Barbara Plankensteiner: Ja, aus meiner Sicht schon. Wobei die Frage offen bleibt - und ich glaube, da wird Dorgerloh auch immer ein bisschen falsch verstanden, und ich glaube, diese Meldung wurde auch korrigiert -, dass es auch in Berlin Verhandlungen geben wird darüber, welche Objekte jetzt zurückgehen und welche vielleicht noch weiter in Berlin gezeigt werden können. So habe ich das eigentlich verstanden. Und auch bei uns wird es ein Gespräch diesbezüglich geben. Solche Gespräche hat es auch in unserer Benin-Dialoggruppe gegeben. Und es war immer auch das Ziel unserer nigerianischen Kollegen, dass Objekte weiterhin in Europa und in der Welt gezeigt werden, weil sie eine wichtige Geschichte erzählen. In welcher Form sie dann hierbleiben, das muss auch ausverhandelt werden. Aber es war eigentlich nie das Ziel, dass alles komplett zurückgehen soll, sondern dass man sich hier abstimmt, was wichtig ist, dass es in Nigeria ist, und was vielleicht auch in Deutschland oder wo auch immer bleiben kann.
Die Frage nach dem Besitz
Jörg Biesler: Es wäre dann am Ende die Frage, in welchem Besitz die Stücke sind - egal ob in Deutschland oder Nigeria.
Barbara Plankensteiner: Genau. Das ist sicher auch ein Thema, worüber man sprechen wird. Aber ich denke mir, man darf sich nicht sich vorstellen, dass das jetzt so von heute auf morgen passiert. Da sind Universität mit kleinen Sammlungen vielleicht auch ein bisschen schneller als ein politischer Prozess in einem Land oder in einer Stadt - das muss man sich auch vergegenwärtigen. Und es muss wirklich auch auf beiden Seiten vorbereitet werden.
Jörg Biesler: Aber dass zurückgegeben wird, scheint außer Frage zu stehen, auch für Sie?
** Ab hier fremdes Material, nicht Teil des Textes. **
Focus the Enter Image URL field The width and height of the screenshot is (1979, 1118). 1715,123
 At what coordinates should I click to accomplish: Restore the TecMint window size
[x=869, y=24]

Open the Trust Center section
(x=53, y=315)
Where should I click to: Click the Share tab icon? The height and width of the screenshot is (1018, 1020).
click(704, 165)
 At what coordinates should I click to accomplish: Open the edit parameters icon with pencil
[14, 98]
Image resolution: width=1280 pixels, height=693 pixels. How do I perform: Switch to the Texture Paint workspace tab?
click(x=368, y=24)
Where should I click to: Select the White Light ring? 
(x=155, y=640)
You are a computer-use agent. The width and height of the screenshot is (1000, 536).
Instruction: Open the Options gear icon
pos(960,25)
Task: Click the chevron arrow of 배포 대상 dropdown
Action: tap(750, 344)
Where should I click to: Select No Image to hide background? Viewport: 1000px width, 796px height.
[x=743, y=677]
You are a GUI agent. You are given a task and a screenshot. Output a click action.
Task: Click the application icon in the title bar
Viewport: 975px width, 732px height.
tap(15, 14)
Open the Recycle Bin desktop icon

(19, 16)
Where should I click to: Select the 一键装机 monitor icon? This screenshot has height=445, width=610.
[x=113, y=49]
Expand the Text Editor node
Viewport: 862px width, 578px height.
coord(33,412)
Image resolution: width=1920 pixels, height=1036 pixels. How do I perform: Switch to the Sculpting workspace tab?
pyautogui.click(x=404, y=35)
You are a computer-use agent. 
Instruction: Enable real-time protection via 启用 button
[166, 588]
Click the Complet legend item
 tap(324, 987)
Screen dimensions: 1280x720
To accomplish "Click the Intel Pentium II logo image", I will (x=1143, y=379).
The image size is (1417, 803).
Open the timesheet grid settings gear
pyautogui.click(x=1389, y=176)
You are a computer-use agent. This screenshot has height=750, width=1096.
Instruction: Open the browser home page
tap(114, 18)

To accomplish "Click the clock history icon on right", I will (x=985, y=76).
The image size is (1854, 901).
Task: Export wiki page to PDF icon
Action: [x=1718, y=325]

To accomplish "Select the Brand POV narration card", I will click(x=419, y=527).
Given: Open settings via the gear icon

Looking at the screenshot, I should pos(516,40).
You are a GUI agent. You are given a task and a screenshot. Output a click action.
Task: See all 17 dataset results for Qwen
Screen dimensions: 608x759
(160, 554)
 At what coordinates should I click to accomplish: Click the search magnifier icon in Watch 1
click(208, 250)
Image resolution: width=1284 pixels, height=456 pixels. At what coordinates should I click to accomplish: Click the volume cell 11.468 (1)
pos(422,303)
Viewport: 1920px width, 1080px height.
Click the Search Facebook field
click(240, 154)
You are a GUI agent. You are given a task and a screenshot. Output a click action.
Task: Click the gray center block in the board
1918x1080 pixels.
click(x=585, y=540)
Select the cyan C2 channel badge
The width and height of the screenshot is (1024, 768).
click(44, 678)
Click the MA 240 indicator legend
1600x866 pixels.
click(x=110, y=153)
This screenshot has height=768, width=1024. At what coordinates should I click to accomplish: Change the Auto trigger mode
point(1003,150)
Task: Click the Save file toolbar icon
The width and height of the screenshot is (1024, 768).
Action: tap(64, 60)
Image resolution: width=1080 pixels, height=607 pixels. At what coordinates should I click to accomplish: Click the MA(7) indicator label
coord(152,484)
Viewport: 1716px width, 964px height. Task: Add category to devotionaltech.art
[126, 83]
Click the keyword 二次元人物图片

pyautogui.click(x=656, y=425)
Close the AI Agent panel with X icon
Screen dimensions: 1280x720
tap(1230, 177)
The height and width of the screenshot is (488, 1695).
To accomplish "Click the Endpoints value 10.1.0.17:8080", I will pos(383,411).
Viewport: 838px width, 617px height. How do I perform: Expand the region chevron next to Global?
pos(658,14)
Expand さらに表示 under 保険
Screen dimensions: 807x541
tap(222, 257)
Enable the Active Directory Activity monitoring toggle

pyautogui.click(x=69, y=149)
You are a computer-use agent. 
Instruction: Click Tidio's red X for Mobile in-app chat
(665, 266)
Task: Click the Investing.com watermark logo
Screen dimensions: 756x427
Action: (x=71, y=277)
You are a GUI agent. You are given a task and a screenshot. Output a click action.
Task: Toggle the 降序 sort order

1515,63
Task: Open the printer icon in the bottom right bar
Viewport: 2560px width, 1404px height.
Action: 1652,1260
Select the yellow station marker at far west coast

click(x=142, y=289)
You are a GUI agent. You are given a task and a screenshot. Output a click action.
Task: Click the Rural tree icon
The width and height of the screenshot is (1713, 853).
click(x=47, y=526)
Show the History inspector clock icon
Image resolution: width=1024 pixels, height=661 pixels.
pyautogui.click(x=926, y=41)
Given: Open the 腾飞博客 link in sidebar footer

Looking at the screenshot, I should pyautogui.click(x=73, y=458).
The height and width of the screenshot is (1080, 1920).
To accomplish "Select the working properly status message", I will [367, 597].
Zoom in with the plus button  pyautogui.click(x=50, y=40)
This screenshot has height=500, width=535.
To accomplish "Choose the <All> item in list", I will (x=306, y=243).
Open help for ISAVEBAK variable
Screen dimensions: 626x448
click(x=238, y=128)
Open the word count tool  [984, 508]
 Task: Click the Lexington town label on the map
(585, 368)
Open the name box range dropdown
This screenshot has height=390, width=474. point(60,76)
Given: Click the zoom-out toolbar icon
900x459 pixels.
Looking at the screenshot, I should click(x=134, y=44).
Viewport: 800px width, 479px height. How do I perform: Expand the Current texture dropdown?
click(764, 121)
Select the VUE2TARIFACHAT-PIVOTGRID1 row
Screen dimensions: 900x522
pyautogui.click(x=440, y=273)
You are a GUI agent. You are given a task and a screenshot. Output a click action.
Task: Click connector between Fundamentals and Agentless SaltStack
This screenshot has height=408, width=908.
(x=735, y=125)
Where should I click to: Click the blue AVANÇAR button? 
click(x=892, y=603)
Barbara Plankensteiner: Ich denke ja. Ich kann das ja nicht ganz alleine entscheiden und kann natürlich nicht für die Stadt Hamburg sprechen. Unser Kultursenator Brosda unterstützt das auch. Aber schlussendlich kann er nicht entscheiden. Also, ich kann das nicht so in Aussicht stellen, aber wir sind gewillt, das zu tun.